On July 26th,the commodity team of China International Capital Corporation(CICC)announced that it is expected that global iron ore will maintain a slight surplus in the second half of 2024.On the one hand,the growth of global imports and demand is relatively limited;On the other hand,the production and ramp up of newly launched projects in overseas mines in recent years will continue to support the supply level.
From the supply side,according to statistics from China International Capital Corporation,the total production of the four major mines(Rio Tinto,BHP Billiton,Forbes River,and Vale)in the second quarter reached 207 million tons,a year-on-year increase of 2.5%and a month on month increase of 9.9%,making it the highest production in the same period in history.

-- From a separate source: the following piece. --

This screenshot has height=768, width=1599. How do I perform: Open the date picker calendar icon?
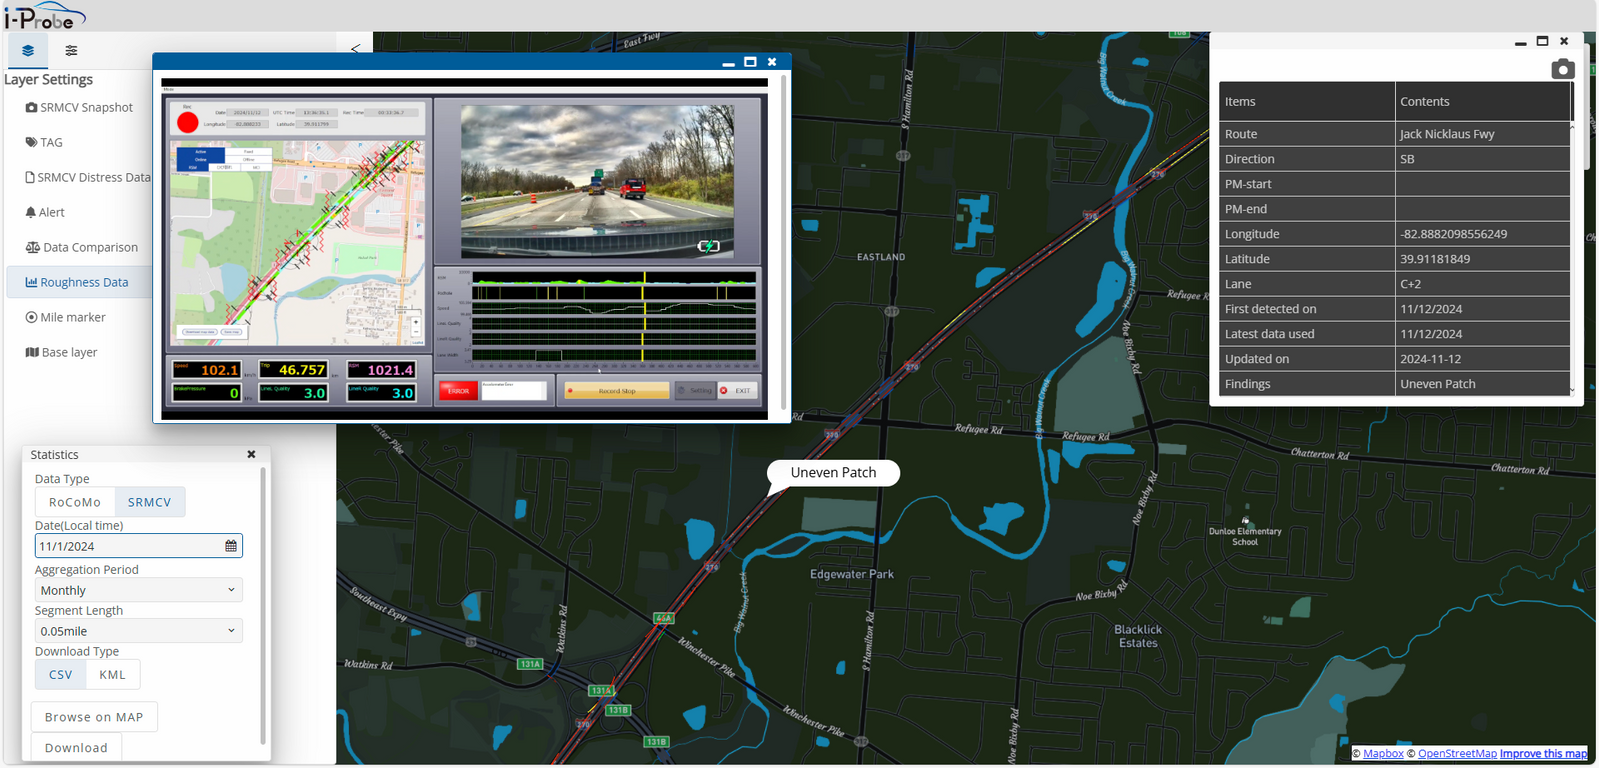point(231,546)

Among them,Vale and BHP have maintained a relatively strong shipping momentum since the beginning of this year,and the surge of the Ford River at the end of the fiscal year is also very obvious,while Rio Tinto’s production is relatively weak,”commented CICC.

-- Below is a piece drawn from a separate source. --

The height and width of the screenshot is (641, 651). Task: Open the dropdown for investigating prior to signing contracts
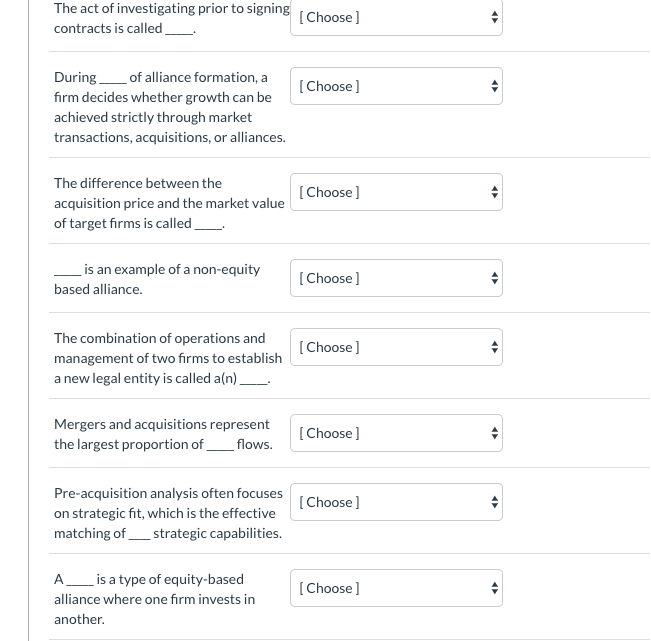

After entering the third quarter,it is expected that the mining impulse will come to an end,and the global iron ore transportation volume will decline,but it will still maintain year-on-year growth.With the downward adjustment of iron ore prices and high port inventories,the pace of China’s iron ore imports in the third quarter may slow down to some extent.
From the demand side,CICC believes that there is limited room for substantial improvement in downstream domestic demand in the second half of 2024 and even 2025.As for the third quarter of 2024,considering the support of manufacturing production prosperity and steel export resilience,CICC believes that China’s iron and steel production may remain stable,with room for a 2.5%month on month growth compared to the second quarter.
Based on the updated cost curve and expected demand level,CICC estimates that the reasonable equilibrium price for iron ore in the second half of 2024 should be between$95/ton and$100/ton.
The research team of CICC Commodities believes that although the price of iron ore is influenced by various factors such as financial attributes and macro expectations,the long-term equilibrium price level of iron ore is still determined by both the supply and demand curves.